Mentre a nord si inasprisce lo scontro tra Israele e Hezbollah, con il rischio dell’apertura di una guerra a tutto tondo, Hamas continua a chiedere quello che da parte di Israele è irricevibile, la fine della guerra, ovvero la sua permanenza a Gaza.
I tentativi americani di costringere Israele a un accordo al ribasso si scontrano con il fatto duro e insormontabile che per Hamas Israele deve perdere la guerra. La guerra che Hamas ha voluto, che Hamas ha provocato, il 7 ottobre del 2023.
Ieri, Yahya Sinwar, il capo militare di Hamas a Gaza ha dichiarato che la morte dei civili palestinesi è un “sacrificio necessario”. Nulla di sorprendente per chi conosce Hamas. Il gruppo jihadista ha sempre lucrato sulla morte dei civili, usati come carne da macello per potere poi incolpare Israele di massacri indiscriminati se non di genocidio.
La dichiarazione di Sinwar è perfettamente in linea con la cultura della morte e del martirio professata dagli integralisti islamici, nella consapevolezza che questa carta diventa vincente quando i martiri non sono volontari, non si fanno saltare in aria con cinture esplosive ma diventano la popolazione di Gaza, i civili. Se non si donerà il proprio sangue volontariamente alla causa del jihad lo si farà obtorto collo, in modo da fomentare le piazze occidentali e l’odio nei confronti di Israele.

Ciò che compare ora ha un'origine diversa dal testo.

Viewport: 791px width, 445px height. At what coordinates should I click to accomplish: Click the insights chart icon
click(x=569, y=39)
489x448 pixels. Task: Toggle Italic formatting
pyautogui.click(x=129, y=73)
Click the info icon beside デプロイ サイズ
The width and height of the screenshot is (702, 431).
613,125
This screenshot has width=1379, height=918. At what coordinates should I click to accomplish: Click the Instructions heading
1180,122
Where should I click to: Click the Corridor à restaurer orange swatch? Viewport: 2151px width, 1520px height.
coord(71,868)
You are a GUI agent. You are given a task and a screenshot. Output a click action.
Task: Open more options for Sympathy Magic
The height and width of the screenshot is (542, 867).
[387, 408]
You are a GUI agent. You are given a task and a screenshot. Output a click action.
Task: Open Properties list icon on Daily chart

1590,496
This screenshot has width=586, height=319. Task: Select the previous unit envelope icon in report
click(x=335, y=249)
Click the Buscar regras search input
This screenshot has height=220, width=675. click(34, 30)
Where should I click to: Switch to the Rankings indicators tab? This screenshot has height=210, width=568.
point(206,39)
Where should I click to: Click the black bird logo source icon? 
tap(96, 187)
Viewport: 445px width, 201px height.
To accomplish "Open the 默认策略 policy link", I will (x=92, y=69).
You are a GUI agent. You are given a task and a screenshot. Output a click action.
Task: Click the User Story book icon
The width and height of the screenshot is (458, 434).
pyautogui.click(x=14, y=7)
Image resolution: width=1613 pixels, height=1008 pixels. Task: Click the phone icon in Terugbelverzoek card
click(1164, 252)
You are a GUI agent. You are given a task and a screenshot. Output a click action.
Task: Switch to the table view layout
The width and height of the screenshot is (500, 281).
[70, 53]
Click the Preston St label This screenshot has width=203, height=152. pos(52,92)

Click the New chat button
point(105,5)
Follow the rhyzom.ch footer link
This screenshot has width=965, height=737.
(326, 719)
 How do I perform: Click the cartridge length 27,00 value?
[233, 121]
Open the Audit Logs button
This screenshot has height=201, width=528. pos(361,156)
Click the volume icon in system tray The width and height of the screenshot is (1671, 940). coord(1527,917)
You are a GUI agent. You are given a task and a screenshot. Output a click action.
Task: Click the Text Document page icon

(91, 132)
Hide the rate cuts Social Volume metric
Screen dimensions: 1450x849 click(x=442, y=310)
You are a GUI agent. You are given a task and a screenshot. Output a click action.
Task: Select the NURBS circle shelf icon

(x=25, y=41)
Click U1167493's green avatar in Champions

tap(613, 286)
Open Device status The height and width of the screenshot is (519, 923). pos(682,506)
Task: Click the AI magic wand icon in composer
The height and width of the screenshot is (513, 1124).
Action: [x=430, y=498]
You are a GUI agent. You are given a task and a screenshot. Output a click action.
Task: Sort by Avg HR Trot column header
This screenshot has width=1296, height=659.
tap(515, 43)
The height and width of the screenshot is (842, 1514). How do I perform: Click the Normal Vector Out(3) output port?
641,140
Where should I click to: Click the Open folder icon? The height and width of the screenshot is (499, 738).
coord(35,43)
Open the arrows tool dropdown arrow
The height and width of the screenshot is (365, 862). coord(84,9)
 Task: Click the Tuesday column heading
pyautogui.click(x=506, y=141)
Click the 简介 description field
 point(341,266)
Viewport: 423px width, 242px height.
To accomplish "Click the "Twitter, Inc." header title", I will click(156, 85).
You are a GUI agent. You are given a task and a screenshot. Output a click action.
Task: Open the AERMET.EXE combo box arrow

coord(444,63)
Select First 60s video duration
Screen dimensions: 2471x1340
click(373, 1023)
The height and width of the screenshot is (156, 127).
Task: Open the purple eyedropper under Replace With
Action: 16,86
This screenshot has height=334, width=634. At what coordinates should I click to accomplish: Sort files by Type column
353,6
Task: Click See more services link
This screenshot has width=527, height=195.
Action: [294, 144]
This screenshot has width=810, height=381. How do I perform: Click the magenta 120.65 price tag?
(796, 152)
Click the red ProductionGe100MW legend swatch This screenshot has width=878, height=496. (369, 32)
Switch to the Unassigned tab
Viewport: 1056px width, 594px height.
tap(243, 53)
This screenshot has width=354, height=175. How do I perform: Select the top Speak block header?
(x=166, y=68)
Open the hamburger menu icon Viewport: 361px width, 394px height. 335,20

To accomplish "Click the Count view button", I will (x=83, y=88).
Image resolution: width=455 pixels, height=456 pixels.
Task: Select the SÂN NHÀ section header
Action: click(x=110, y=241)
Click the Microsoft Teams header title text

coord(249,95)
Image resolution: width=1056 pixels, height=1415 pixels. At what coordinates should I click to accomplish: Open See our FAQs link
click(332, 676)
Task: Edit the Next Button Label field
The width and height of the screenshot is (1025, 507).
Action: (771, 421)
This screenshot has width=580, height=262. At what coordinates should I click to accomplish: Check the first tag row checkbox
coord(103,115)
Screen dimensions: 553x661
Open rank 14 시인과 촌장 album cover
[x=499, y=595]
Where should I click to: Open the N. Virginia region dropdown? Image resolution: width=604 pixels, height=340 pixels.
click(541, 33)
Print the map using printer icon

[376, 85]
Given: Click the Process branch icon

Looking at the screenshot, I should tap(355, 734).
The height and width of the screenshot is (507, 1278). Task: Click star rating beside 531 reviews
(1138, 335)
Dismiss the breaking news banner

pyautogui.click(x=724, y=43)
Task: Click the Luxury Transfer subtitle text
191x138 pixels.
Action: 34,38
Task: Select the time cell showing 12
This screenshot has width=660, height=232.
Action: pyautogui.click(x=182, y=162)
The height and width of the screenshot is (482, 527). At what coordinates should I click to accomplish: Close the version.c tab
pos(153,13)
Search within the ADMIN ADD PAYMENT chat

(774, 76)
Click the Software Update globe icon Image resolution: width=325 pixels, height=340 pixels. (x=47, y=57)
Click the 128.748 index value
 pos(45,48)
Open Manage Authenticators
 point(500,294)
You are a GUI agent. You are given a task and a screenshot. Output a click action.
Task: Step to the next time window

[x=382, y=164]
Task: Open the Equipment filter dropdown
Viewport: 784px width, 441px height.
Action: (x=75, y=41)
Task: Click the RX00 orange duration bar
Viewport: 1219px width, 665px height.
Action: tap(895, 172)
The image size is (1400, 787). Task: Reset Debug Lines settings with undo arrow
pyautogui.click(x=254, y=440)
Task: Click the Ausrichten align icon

Chi, in questi mesi, ha inneggiato alla “liberazione” della Palestina dal fiume al mare, lo ha fatto sempre e solo in ossequio all’integralismo islamico, alla cultura della morte, a chi ha cinicamente usato e sta cinicamente usando uomini, donne e bambini come carne da sacrificare sull’altare del proprio fanatismo.
Che oggi, in tanti in occidente pensano che la responsabilità di quanto sta accadendo a Gaza sia principalmente di Israele, mostra solo a che punto di profondo e forse irrecuperabile smarrimento della ragione si sia giunti.
Le livide parole di Sinwar stanno a testimoniarlo inequivocabilmente.